Instructions for the task. Replace "Where is" with "Where can I find" in everything from the line that contains "I want to click on network-node-label: GSN, so" down to the line that contains "colorbar-tick-label: -6 is", leaving all else unchanged. Give only those lines, without the pictures.

Dataset excerpts.
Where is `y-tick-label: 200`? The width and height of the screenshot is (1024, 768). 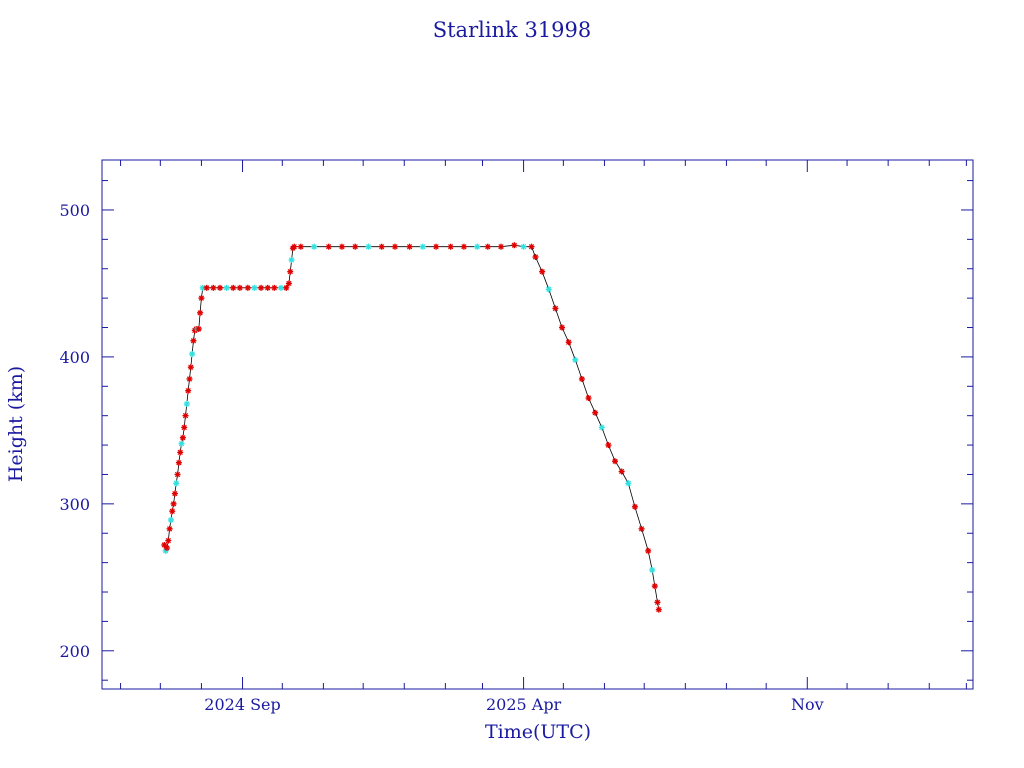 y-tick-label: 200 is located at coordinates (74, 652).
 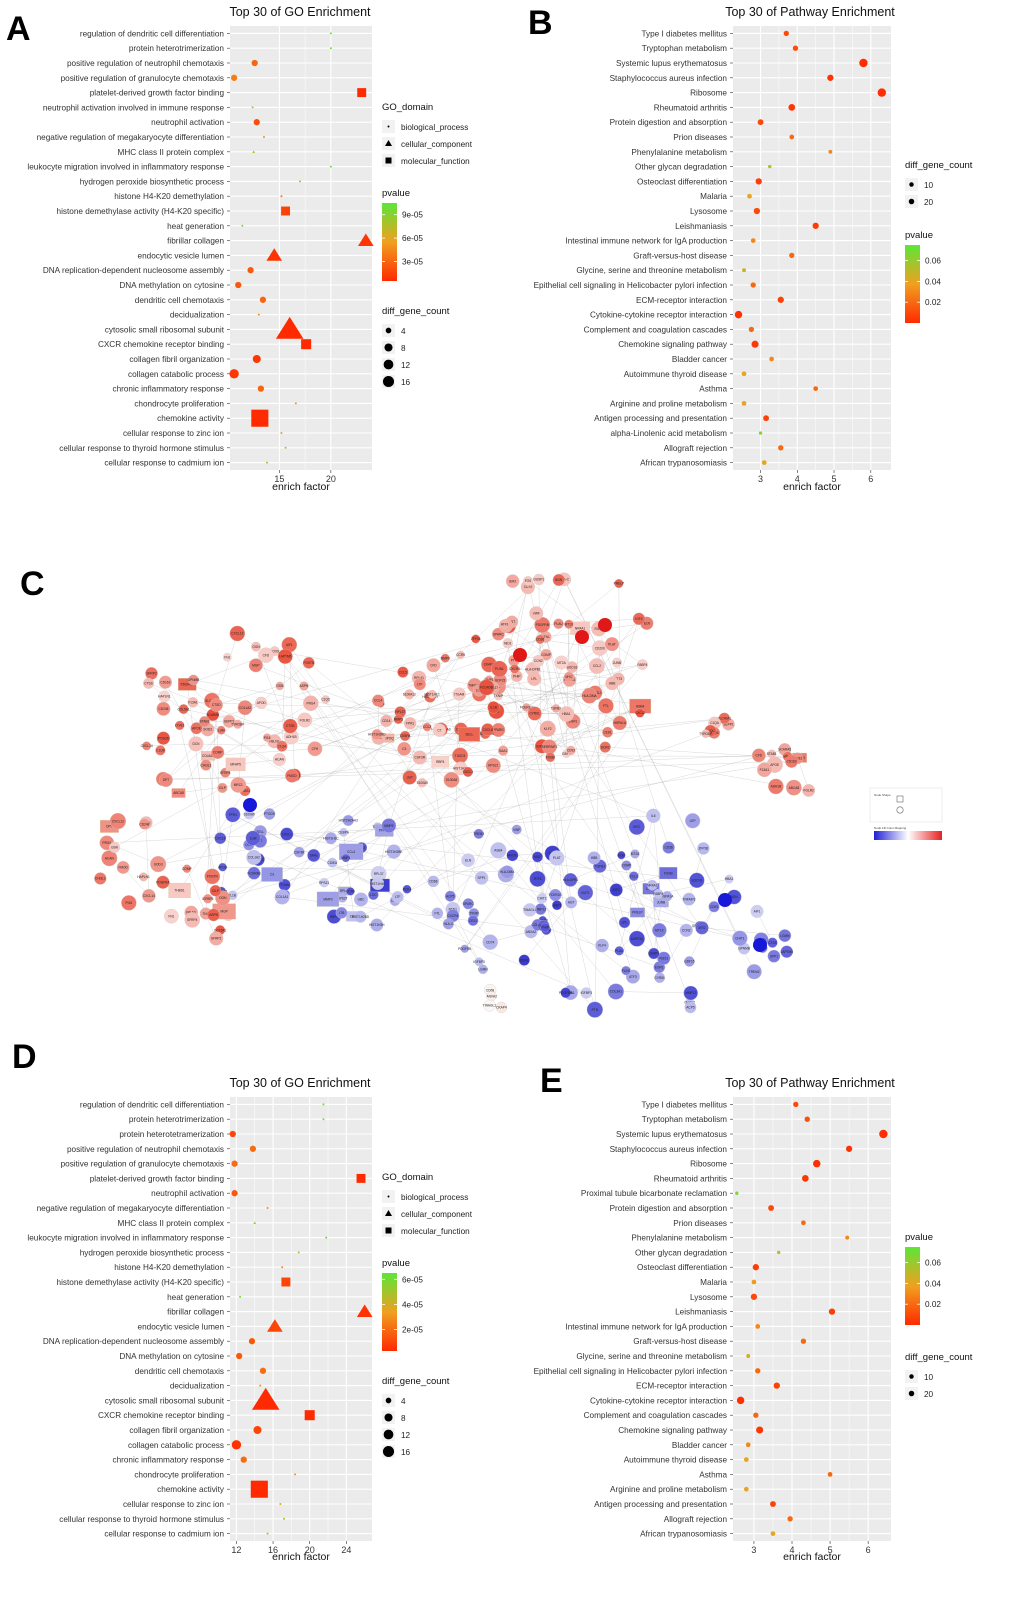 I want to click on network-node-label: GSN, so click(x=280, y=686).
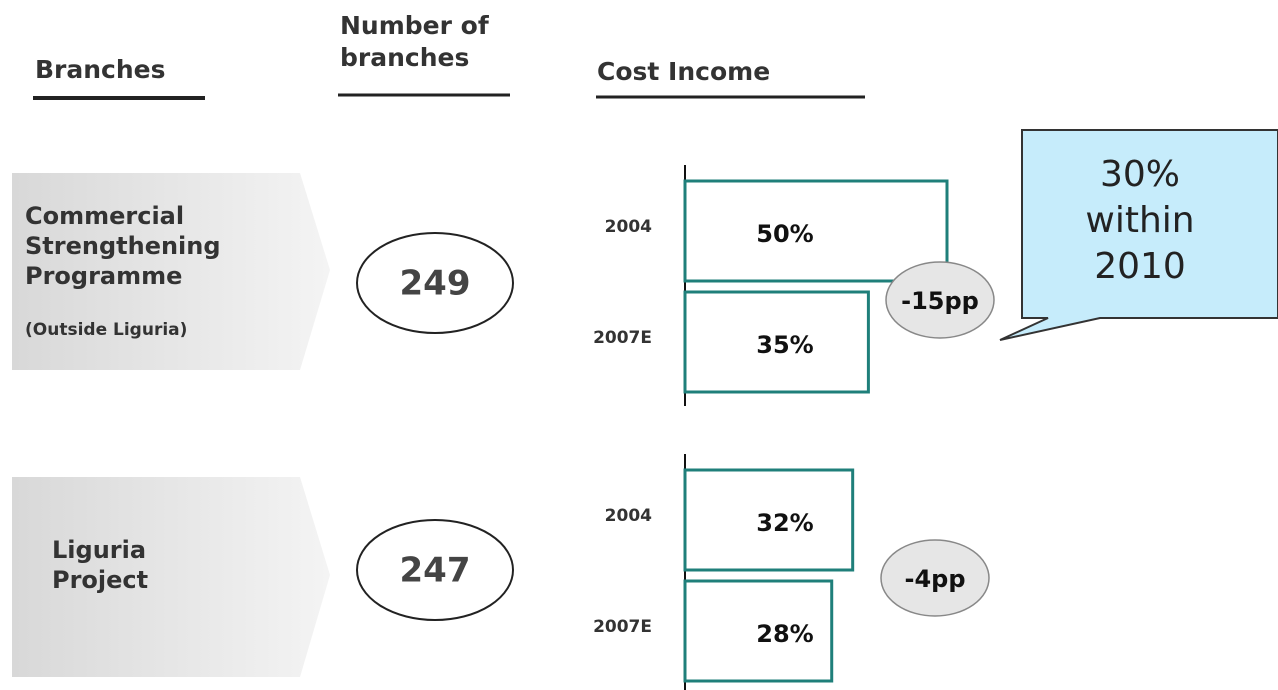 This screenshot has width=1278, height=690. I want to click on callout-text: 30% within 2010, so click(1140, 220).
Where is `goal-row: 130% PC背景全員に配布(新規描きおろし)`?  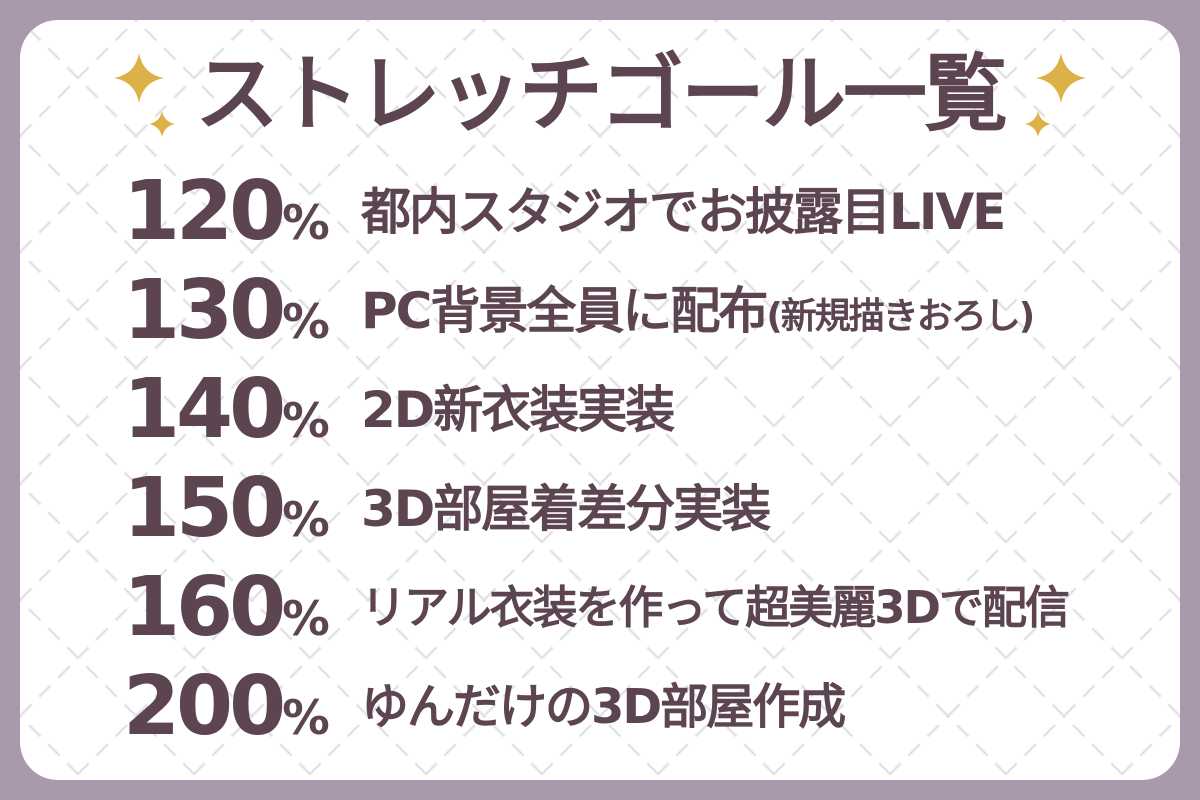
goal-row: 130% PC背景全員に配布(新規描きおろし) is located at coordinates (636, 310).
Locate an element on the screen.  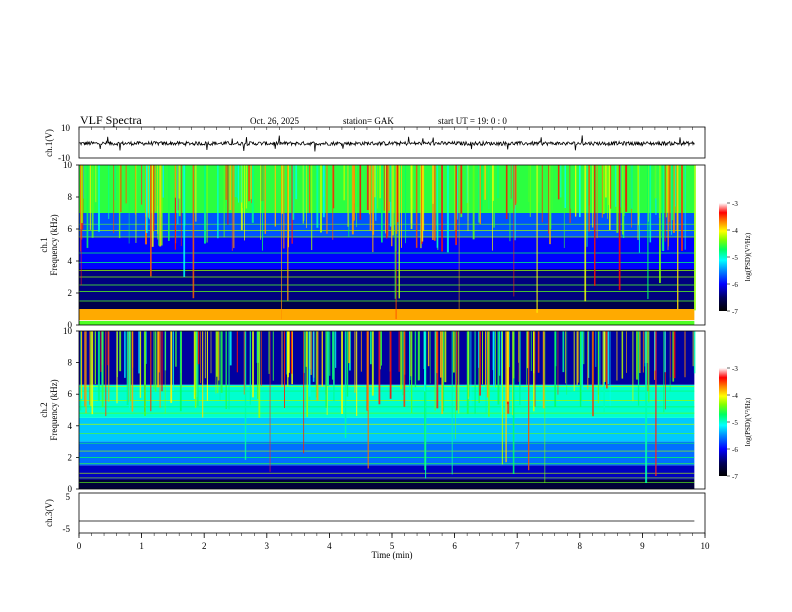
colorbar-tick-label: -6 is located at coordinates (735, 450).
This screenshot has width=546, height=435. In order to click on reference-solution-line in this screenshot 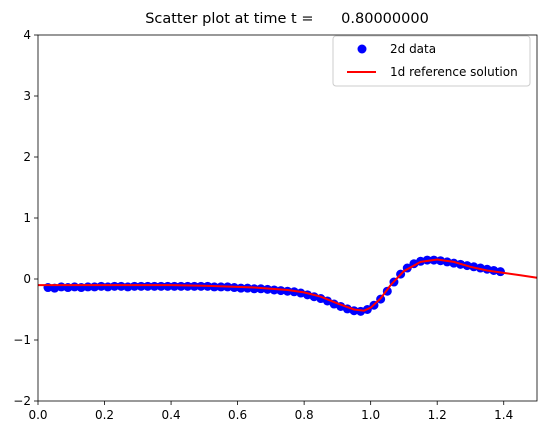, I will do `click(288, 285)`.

Solution for this problem.
  I want to click on network-node-label: GSN, so click(x=280, y=686).
 This screenshot has width=1278, height=690. I want to click on callout-text: 30% within 2010, so click(1140, 220).
Where can I find `goal-row: 130% PC背景全員に配布(新規描きおろし)`?  
goal-row: 130% PC背景全員に配布(新規描きおろし) is located at coordinates (636, 310).
Locate an element on the screen.  
colorbar-tick-label: -6 is located at coordinates (735, 450).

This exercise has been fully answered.